Já parou para pensar e se perguntou: qual é a minha no mundo? Qual legado que eu quero deixar? Do que eu quero ter orgulho? Sim, você vive na era da revolução tecnológica e pode usar tudo isso a seu favor. Certamente, você não quer ser um amontoado de hashtags, não é? Eu tenho certeza que não. Acredito no ser humano e no mito do bom selvagem, de Rousseau. Tudo bem que, vez por outra, a gente pega uma hashtag para chamar de nossa. Nesse caso, o uso dela tem um vínculo com a gente, não está distanciado da nossa vida nem tem o propósito de seguir a manada. A coisa não fica bem quando a gente usa para, muitas vezes, ter uma #PopularidadePelaPopularidade. Qual é a sua? As minhas, da vez, são #RomânticoCondoreiro e #MalandragemNãoTemEtnia.
#EdiçãoHistórica?!
Depois da descoberta do racismo em território nacional e depois de ser criticada nas redes sociais digitais por promover um debate sobre o assunto apenas com jornalistas brancos, a Globo News fez uma edição considerada histórica (?!) do telejornal Em Pauta. O auê se deu porque a emissora reuniu apenas os poucos jornalistas negros fichados no seu #RH para relatarem as suas experiências com o racismo. A atitude da #VênusPlatinada fez muita gente comemorar, inclusive parte da comunidade negra que se autodeclara #Militante. #QualÉOMotivoDaComemoração? Porque se a gente ligar a TV agora nas emissoras afiliadas à Rede Globo, a gente vai perceber que aquilo foi uma ação pontual, de um dia. A página virou e o espírito de #VidasNegrasImportam da empresa vai ficar para…depois.
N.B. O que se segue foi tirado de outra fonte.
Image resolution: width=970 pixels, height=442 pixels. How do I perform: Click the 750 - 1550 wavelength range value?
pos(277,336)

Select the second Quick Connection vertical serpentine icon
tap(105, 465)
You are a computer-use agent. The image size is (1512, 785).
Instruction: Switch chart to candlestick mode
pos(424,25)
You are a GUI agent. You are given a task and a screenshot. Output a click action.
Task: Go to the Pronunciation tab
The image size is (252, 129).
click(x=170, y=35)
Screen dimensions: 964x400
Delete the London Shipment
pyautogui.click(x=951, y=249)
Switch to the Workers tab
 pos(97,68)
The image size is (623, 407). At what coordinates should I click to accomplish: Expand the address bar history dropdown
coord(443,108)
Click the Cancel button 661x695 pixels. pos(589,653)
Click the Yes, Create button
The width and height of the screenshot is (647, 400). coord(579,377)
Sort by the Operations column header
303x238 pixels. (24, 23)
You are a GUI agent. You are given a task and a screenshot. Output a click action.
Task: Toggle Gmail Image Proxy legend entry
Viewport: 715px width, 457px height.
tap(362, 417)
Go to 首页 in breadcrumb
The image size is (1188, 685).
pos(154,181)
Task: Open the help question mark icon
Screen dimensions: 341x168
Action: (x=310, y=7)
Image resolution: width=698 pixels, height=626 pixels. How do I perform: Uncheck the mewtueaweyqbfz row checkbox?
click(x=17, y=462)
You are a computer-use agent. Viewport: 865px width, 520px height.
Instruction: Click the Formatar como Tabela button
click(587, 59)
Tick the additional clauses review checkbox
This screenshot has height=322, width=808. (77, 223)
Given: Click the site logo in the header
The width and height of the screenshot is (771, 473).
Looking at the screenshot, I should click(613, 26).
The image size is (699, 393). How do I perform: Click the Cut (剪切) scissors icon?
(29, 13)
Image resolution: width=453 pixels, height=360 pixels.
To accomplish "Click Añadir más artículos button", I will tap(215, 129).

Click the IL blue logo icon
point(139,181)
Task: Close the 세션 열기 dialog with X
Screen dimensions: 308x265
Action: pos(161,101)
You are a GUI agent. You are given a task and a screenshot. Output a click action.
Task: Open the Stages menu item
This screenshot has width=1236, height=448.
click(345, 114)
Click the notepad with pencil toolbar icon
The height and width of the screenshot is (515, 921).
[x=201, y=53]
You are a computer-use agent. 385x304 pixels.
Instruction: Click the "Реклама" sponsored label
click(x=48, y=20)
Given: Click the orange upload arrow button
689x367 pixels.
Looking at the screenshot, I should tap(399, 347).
Toda e qualquer #AtitudeAntirracista é válida, mas tal atitude tem que estar presente todo dia. O racismo daqui é diário, é secular, sempre existiu. O negro no Brasil é tão desorientado que comemora qualquer migalha como sendo banquete, esquecendo-se que a festa continua acontecendo nos salões e ele só é convidado para servir. O que seria histórico mesmo era as emissoras garantirem a proporcionalidade entre os seus colaboradores. Era ver negros em todos os canais, mostrando a sua competência. Era o mercado de trabalho não subalternizar corpos negros. Isso não é favor, é direito. Aí, sim, teríamos motivos para comemorar. Um parêntese: TV é concessão pública! Enquanto a gente aplaudir o opressor porque ele fez o que tinha que ser feito sempre, as mudanças não vão acontecer. Ele vai continuar cheio de si, achando que já cumpriu o seu papel, e a gente cheio de nós. #NósPorNós?! #Kkkkkkkkkkk! #FiqueNessa! Tal qual George, a gente não consegue respirar um dia com tranquilidade neste país.
____
*Kiko, Serginho, Zeca e Sandro em Sopa de Letra.